The present study had some limitations. The educational intervention was conducted at a single site, which may limit generalizability. A selection bias may have occurred due to the voluntary participation, and the absence of a control group limited causal interference. The tool was limited to the French-speaking participants, reducing cultural and linguistic applicability.
The increase in knowledge among non-healthcare participants was notable. However, in the post-activity survey, their accuracy remained at or below 75% on six of the eight questions. While the activity appeared to enhance medication safety awareness within this subgroup, the overall impact was moderate. The absence of formal psychometric validation of the questionnaires may affect the reliability of the measurements obtained. The concept of having more than one possible answer seemed difficult for some people to grasp and probably introduced some bias into our results. For example, for question 7, “In hospital, who is involved in checking that you receive the right drug, at the right time, in the right dose and by the right route?”, all of the available answers were valid, but few participants ticked all the boxes correctly, even among the healthcare professionals.
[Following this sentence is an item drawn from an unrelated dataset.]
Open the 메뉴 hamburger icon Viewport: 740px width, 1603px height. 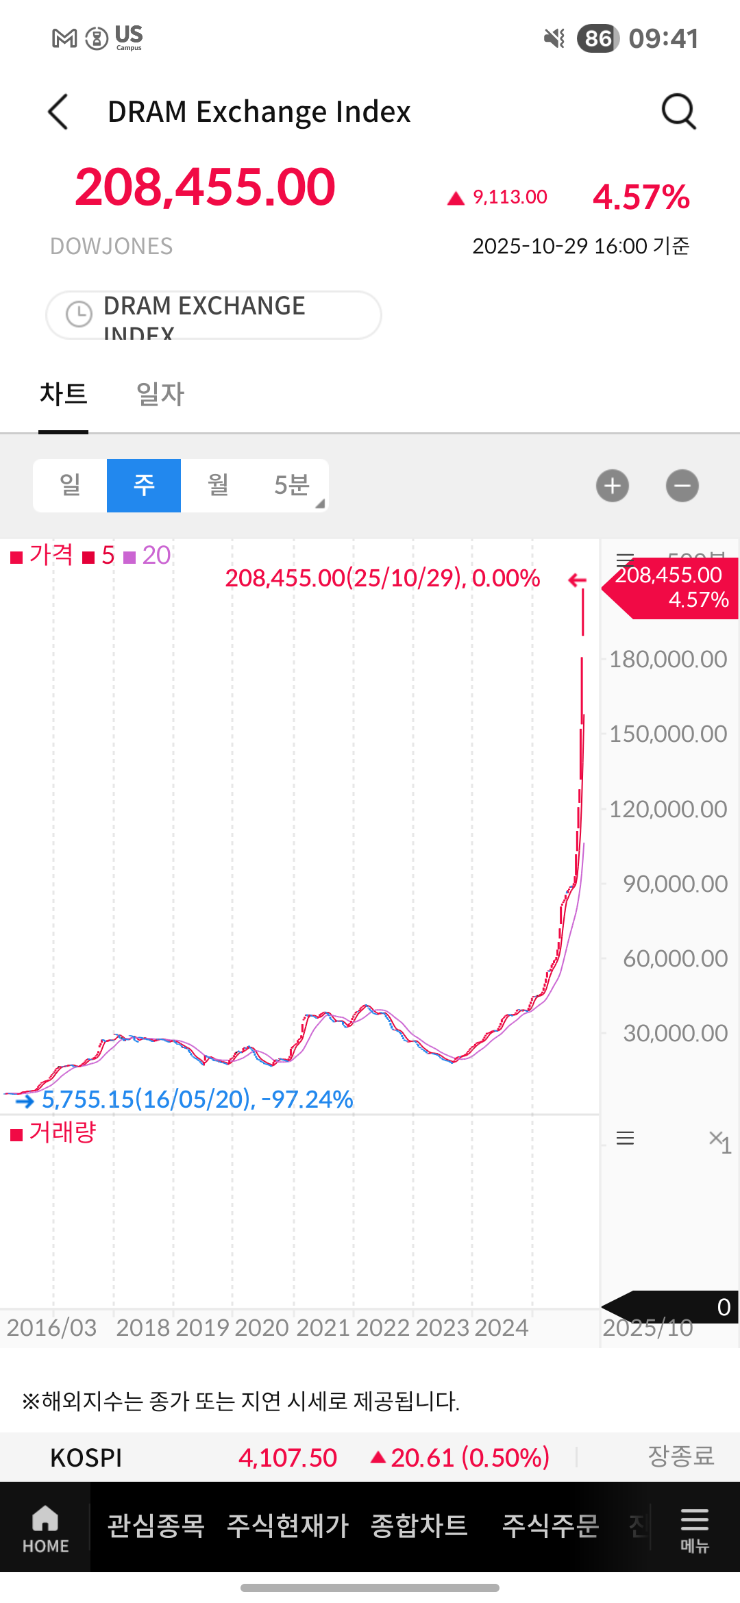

Another limitation was that the experiment required many staff: with a minimum of three on hand at all times, this was a time-consuming exercise. It should also be pointed out that setting up this activity came at a significant cost.
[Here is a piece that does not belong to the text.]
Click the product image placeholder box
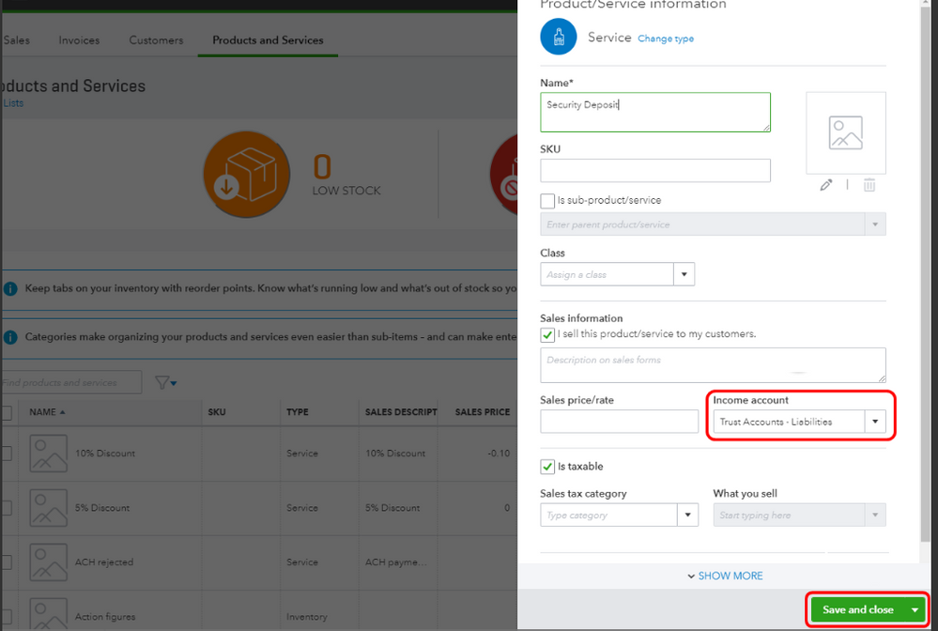The image size is (938, 631). [x=845, y=133]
Outcomes were assessed only in the short term, without evaluating long-term retention.
4.4. Future Research
To address some of the present study’s limitations, it would be interesting to retest the participants’ knowledge several months after the experiment to measure knowledge retention over time. Future research could involve conducting this study in additional sites to evaluate the broader applicability of the results.
Although this educational tool was designed for patients, healthcare professionals also participated and demonstrated higher baseline knowledge. Understandably, they obtained better scores than other participants and fully understood certain topics (ID bracelets, solutions involving cutting or crushing tablets). Their post-test results showed more correct answers for every question but statistically significant improvements for only two (Q1 on drug record cards and Q6 on whether patients have a role in medication management). It would be of interest to develop a similar educational tool specifically designed for healthcare professionals and best suited to their daily practice and level of knowledge.
This approach could also be adapted to develop similar tools aimed at raising awareness around other healthcare-related issues.
5. Conclusions
The present quasi-experimental intervention demonstrated that the Medication Safety Adventure Trail significantly improved participants’ knowledge and confidence about medication use safety in the hospital from admission to discharge. Furthermore, both healthcare professionals and other participants reported a high degree of satisfaction with the educational intervention, highlighting the value of the integration of playful elements. It was a suitable educational tool for successfully increasing public awareness of medication safety and promoting patient empowerment. It would be interesting to conduct multi-site studies to strengthen the quality of the evidence presented here, and future research could also assess the long-term impact of such an intervention.